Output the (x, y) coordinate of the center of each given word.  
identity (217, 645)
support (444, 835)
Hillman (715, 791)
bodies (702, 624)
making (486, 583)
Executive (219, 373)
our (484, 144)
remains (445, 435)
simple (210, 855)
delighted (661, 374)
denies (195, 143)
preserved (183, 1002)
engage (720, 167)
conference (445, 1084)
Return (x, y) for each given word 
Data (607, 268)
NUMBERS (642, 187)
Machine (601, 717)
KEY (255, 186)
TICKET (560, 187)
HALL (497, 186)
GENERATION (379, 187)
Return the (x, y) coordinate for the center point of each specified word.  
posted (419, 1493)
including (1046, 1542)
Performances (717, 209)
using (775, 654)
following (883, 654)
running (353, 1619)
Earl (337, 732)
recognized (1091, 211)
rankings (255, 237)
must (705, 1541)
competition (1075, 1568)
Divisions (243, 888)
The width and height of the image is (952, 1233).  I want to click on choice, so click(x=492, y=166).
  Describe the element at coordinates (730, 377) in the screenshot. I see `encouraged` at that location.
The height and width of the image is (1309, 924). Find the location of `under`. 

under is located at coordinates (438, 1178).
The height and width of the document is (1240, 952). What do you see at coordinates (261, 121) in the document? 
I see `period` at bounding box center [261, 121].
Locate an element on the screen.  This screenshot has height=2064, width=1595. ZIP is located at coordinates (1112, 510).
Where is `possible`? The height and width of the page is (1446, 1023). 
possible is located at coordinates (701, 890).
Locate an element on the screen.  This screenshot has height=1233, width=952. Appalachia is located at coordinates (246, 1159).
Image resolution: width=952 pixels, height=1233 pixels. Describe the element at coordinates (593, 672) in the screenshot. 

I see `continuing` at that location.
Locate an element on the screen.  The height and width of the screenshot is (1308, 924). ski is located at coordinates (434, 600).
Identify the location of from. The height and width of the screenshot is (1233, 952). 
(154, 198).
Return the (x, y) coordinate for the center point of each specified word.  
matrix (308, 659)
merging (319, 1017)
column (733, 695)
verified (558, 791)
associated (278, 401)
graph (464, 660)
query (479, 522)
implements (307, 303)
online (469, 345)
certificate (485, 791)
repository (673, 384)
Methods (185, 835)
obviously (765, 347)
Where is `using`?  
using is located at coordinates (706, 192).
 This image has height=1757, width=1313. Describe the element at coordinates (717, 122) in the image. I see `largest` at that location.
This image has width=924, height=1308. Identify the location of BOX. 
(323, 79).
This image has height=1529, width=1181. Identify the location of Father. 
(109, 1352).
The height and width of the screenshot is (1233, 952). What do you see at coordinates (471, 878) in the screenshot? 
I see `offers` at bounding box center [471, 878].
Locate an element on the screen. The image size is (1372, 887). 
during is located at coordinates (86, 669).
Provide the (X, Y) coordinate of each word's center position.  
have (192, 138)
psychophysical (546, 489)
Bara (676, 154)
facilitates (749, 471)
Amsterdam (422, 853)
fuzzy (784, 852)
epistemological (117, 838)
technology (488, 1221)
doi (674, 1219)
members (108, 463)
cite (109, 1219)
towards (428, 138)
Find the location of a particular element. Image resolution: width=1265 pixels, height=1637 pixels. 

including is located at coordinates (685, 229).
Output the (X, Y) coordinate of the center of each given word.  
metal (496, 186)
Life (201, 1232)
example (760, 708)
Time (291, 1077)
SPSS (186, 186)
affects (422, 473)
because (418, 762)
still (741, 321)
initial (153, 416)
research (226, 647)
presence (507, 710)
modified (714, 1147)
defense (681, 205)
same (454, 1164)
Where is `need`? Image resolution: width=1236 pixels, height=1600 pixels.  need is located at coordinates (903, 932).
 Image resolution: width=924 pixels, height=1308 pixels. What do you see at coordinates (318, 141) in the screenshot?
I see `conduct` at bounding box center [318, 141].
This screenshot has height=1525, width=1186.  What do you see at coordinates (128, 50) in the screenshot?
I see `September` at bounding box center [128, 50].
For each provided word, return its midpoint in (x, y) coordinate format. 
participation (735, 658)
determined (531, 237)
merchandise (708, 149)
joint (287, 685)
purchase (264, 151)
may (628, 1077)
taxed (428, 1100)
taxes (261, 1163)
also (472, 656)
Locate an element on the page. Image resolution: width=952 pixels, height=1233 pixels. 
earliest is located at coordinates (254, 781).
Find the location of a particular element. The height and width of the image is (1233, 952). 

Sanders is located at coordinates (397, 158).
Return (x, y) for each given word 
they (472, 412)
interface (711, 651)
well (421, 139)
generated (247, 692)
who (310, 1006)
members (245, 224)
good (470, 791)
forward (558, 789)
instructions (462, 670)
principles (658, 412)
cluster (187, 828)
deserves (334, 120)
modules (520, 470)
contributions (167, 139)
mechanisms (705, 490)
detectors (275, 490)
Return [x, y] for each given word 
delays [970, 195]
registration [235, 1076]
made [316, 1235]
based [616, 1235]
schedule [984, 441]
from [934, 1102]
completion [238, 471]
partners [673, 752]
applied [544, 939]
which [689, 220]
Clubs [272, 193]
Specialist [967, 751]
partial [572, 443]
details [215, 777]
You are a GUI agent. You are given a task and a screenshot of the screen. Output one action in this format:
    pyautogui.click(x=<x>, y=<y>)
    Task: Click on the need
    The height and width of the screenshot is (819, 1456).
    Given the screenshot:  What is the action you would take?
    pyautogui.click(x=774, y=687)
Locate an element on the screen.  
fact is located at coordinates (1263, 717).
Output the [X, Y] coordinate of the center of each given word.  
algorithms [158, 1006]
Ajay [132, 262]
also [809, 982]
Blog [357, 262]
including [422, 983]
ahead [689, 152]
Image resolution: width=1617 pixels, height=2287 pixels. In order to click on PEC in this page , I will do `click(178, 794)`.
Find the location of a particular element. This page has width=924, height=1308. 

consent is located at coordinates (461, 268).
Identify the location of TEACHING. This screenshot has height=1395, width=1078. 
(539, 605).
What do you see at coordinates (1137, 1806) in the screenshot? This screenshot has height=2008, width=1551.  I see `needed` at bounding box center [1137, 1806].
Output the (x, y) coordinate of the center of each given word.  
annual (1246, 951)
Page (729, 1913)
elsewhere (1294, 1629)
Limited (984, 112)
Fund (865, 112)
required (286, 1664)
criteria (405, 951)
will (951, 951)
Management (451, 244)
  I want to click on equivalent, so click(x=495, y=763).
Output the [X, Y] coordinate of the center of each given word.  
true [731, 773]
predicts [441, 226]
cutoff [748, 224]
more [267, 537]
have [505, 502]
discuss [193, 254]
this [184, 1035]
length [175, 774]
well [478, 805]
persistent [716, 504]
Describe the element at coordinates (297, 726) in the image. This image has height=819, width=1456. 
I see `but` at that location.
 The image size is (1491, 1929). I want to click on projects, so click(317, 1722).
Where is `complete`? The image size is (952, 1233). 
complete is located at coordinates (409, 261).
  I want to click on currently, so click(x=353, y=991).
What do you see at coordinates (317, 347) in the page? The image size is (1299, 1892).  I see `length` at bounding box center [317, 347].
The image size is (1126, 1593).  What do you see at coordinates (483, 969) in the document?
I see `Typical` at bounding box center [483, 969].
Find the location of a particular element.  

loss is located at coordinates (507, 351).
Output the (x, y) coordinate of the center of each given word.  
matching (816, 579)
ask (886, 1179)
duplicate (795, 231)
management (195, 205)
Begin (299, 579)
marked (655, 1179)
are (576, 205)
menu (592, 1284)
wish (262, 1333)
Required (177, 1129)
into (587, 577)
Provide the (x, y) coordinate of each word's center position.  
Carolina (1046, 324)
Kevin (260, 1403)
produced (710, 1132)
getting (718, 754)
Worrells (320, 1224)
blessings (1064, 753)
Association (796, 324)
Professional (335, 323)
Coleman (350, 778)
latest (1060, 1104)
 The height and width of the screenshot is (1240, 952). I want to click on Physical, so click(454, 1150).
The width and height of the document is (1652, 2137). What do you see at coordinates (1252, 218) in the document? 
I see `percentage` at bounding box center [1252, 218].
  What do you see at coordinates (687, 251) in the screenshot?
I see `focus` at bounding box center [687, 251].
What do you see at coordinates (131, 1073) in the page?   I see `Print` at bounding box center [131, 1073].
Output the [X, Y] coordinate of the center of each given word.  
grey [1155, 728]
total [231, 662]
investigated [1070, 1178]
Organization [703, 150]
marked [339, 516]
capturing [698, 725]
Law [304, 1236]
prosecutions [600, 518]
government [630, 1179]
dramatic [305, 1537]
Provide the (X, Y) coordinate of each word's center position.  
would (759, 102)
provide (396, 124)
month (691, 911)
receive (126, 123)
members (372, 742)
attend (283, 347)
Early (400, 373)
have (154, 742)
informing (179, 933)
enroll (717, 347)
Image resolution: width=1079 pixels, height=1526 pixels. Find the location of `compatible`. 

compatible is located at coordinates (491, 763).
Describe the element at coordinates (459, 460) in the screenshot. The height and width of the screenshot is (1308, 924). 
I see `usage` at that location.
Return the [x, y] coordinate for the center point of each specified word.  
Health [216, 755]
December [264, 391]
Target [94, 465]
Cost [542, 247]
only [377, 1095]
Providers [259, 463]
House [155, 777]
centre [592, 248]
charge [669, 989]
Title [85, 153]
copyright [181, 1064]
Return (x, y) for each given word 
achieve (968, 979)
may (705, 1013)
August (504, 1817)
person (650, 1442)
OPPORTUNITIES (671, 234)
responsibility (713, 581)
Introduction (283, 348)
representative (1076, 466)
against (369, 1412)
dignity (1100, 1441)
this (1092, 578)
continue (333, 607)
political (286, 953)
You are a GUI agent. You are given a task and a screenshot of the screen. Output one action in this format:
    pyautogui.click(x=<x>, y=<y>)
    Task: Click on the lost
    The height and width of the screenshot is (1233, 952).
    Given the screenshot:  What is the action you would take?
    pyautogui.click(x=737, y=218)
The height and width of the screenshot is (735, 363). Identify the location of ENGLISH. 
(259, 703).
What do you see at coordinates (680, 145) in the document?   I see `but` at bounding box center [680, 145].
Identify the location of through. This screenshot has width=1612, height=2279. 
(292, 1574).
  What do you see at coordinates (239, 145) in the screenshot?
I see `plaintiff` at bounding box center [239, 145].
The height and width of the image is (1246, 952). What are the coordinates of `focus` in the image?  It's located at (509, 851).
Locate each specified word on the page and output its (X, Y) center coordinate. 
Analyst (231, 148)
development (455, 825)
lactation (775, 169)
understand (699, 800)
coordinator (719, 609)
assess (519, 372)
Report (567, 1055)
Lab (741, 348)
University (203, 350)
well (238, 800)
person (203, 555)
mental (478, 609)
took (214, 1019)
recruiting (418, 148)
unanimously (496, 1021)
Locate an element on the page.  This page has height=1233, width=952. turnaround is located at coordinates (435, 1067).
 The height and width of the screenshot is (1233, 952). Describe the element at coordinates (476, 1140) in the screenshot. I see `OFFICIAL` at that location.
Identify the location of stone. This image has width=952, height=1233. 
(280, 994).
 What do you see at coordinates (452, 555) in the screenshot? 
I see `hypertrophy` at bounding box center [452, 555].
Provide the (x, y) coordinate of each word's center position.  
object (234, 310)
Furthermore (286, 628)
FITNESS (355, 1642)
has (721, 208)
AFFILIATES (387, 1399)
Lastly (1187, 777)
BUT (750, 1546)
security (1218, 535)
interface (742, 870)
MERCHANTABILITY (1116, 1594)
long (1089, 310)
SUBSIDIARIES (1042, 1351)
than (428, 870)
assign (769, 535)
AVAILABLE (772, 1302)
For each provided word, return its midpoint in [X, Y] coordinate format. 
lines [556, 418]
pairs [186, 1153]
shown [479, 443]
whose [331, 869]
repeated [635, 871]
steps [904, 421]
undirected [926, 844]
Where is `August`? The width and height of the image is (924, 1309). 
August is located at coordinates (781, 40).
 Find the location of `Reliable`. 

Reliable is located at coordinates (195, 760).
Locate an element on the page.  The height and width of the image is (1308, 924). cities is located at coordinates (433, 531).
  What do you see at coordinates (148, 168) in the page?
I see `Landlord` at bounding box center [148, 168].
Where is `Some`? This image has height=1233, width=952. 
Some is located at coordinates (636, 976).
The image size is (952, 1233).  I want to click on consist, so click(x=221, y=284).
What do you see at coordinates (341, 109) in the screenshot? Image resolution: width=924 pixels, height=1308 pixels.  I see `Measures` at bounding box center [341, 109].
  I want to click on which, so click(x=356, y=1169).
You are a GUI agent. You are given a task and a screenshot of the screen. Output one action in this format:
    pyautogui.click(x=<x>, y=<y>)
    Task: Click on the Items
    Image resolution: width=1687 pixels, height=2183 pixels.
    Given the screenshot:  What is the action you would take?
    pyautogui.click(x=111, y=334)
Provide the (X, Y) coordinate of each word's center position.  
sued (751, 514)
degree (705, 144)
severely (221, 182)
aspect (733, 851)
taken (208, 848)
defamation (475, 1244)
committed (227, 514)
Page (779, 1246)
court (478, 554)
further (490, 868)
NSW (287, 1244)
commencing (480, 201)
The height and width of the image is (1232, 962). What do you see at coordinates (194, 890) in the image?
* * * * *
● SET EXERCISE
Write out the lines between the line containing "Required (177, 1129)" and the line containing "center [687, 251].", inclusive, reproducing each one exactly.

● SOLVED PROBLEM
Required (177, 1129)
into (587, 577)
Provide the (x, y) coordinate of each word's center position.  
Carolina (1046, 324)
Kevin (260, 1403)
produced (710, 1132)
getting (718, 754)
Worrells (320, 1224)
blessings (1064, 753)
Association (796, 324)
Professional (335, 323)
Coleman (350, 778)
latest (1060, 1104)
 The height and width of the screenshot is (1240, 952). I want to click on Physical, so click(454, 1150).
The width and height of the document is (1652, 2137). What do you see at coordinates (1252, 218) in the document? 
I see `percentage` at bounding box center [1252, 218].
  What do you see at coordinates (687, 251) in the screenshot?
I see `focus` at bounding box center [687, 251].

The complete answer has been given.